Physical Activity Directly Affects HDL

Exercise doesn’t just burn calories. It specifically raises HDL cholesterol while lowering triglycerides and LDL. Studies comparing active and sedentary people consistently find that physically active individuals have lower total cholesterol, lower LDL, lower triglycerides, and significantly higher HDL.

Sedentary behavior has its own independent effect. People who spend four or more hours per day watching screens have measurably lower HDL levels than those who spend an hour or less, even after accounting for diet, smoking, and other factors. In one large study, the difference was about 3 mg/dL of HDL, which may sound small but adds up over years. HDL is the only lipoprotein that responds to both increased exercise (positively) and increased sitting (negatively), making it a sensitive marker of how active you are.

Hormonal Shifts After Menopause

Women often see a significant change in their cholesterol numbers during and after menopause. Estrogen helps regulate lipid metabolism, and when ovarian production of estrogen drops permanently, the result is rising total cholesterol, LDL, and triglycerides. Some women also experience a dip in HDL. Postmenopausal women have significantly higher LDL and total cholesterol than premenopausal women of similar age and health status.

This hormonal shift helps explain why heart disease risk in women rises sharply after menopause, often catching up to the risk levels seen in men. If your cholesterol was always fine and then climbed in your late 40s or 50s, the menopausal transition is a likely contributor.

Medical Conditions That Raise Cholesterol

High cholesterol isn’t always about diet or genetics. Several medical conditions can push levels up as a secondary effect. The most common is hypothyroidism. Thyroid hormones directly control how many LDL receptors your liver produces. When thyroid levels are low, the liver makes fewer receptors, LDL clearance slows, and cholesterol accumulates in the blood. Treating the underlying thyroid problem often brings cholesterol back down without any other intervention.

Kidney disease, liver disease, and polycystic ovary syndrome can also raise cholesterol. And certain medications prescribed for other conditions have cholesterol as a side effect. Thiazide diuretics (commonly used for blood pressure) can raise LDL and triglycerides. Steroids increase LDL, triglycerides, and HDL simultaneously by boosting the liver’s production of lipoproteins. Anti-HIV protease inhibitors raise LDL and triglycerides while lowering HDL. Retinoids, used for severe skin conditions, push LDL up and HDL down. If your cholesterol spiked after starting a new medication, the drug itself may be the cause.
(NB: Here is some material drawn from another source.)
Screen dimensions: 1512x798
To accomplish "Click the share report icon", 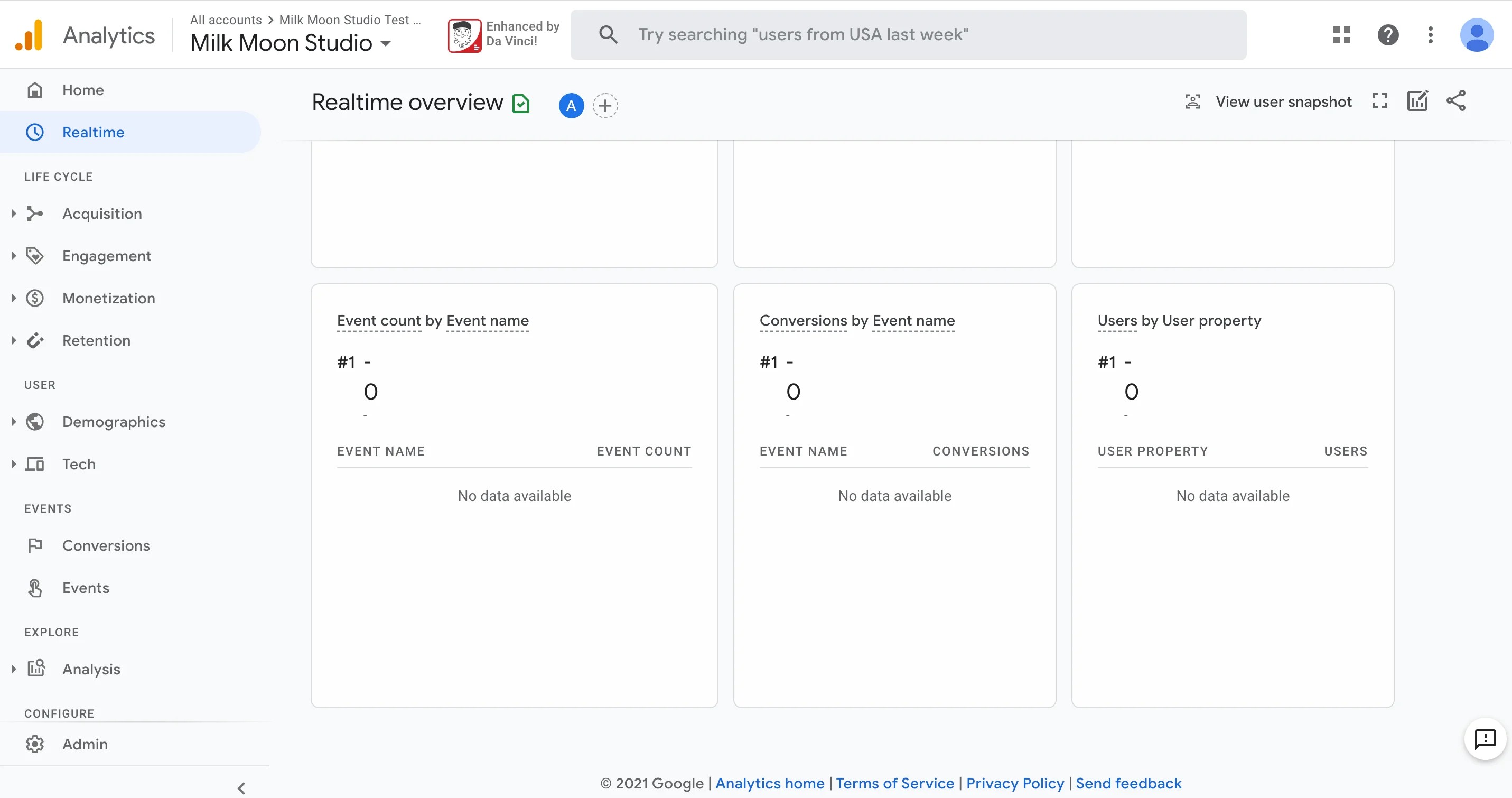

What Healthy Levels Look Like

The American Heart Association considers an LDL at or below 100 mg/dL optimal for healthy adults. People in this range have lower rates of heart disease and stroke. If you’ve already had a heart attack or stroke and are on cholesterol-lowering medication, the target is typically 70 mg/dL or lower, representing at least a 50% reduction from your starting level.

There’s no threshold where LDL becomes safe and below which you stop benefiting. The current clinical consensus is simply that lower is better. Your total cholesterol, HDL, triglycerides, and other risk factors all factor into treatment decisions, but LDL remains the primary number that drives intervention.